■ ENTRIES SUPPLIED
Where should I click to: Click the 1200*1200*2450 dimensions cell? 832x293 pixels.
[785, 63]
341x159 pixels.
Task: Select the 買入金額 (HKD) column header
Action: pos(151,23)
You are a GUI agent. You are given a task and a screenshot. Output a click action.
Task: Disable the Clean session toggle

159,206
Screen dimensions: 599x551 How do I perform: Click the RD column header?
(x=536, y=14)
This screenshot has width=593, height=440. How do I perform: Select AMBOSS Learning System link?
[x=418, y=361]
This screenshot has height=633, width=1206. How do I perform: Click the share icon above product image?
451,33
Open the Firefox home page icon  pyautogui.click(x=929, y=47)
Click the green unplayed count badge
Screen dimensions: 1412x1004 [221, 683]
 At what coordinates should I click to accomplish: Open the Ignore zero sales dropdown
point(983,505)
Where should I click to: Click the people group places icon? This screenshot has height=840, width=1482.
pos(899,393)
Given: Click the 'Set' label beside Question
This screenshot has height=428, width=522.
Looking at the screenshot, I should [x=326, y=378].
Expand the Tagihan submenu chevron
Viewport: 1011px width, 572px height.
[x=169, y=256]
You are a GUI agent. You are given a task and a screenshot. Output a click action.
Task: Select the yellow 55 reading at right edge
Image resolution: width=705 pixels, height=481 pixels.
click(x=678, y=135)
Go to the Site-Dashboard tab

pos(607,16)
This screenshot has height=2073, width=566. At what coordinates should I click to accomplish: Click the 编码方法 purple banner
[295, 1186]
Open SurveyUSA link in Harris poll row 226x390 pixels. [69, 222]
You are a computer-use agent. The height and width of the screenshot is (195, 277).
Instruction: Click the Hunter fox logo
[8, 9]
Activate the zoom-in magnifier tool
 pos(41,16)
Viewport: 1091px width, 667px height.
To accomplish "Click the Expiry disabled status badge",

■ AIM OF THE EXERCISE
The answer should reproduce all of the data without any alteration.

■ YOUR RESPONSE
Where should I click to: Click the 1200*1200*2450 dimensions cell? 832x293 pixels.
[785, 63]
341x159 pixels.
Task: Select the 買入金額 (HKD) column header
Action: pos(151,23)
You are a GUI agent. You are given a task and a screenshot. Output a click action.
Task: Disable the Clean session toggle

159,206
Screen dimensions: 599x551 How do I perform: Click the RD column header?
(x=536, y=14)
This screenshot has width=593, height=440. How do I perform: Select AMBOSS Learning System link?
[x=418, y=361]
This screenshot has height=633, width=1206. How do I perform: Click the share icon above product image?
451,33
Open the Firefox home page icon  pyautogui.click(x=929, y=47)
Click the green unplayed count badge
Screen dimensions: 1412x1004 [221, 683]
 At what coordinates should I click to accomplish: Open the Ignore zero sales dropdown
point(983,505)
Where should I click to: Click the people group places icon? This screenshot has height=840, width=1482.
pos(899,393)
Given: Click the 'Set' label beside Question
This screenshot has height=428, width=522.
Looking at the screenshot, I should [x=326, y=378].
Expand the Tagihan submenu chevron
Viewport: 1011px width, 572px height.
[x=169, y=256]
You are a GUI agent. You are given a task and a screenshot. Output a click action.
Task: Select the yellow 55 reading at right edge
Image resolution: width=705 pixels, height=481 pixels.
click(x=678, y=135)
Go to the Site-Dashboard tab

pos(607,16)
This screenshot has height=2073, width=566. At what coordinates should I click to accomplish: Click the 编码方法 purple banner
[295, 1186]
Open SurveyUSA link in Harris poll row 226x390 pixels. [69, 222]
You are a computer-use agent. The height and width of the screenshot is (195, 277).
Instruction: Click the Hunter fox logo
[8, 9]
Activate the zoom-in magnifier tool
 pos(41,16)
Viewport: 1091px width, 667px height.
To accomplish "Click the Expiry disabled status badge",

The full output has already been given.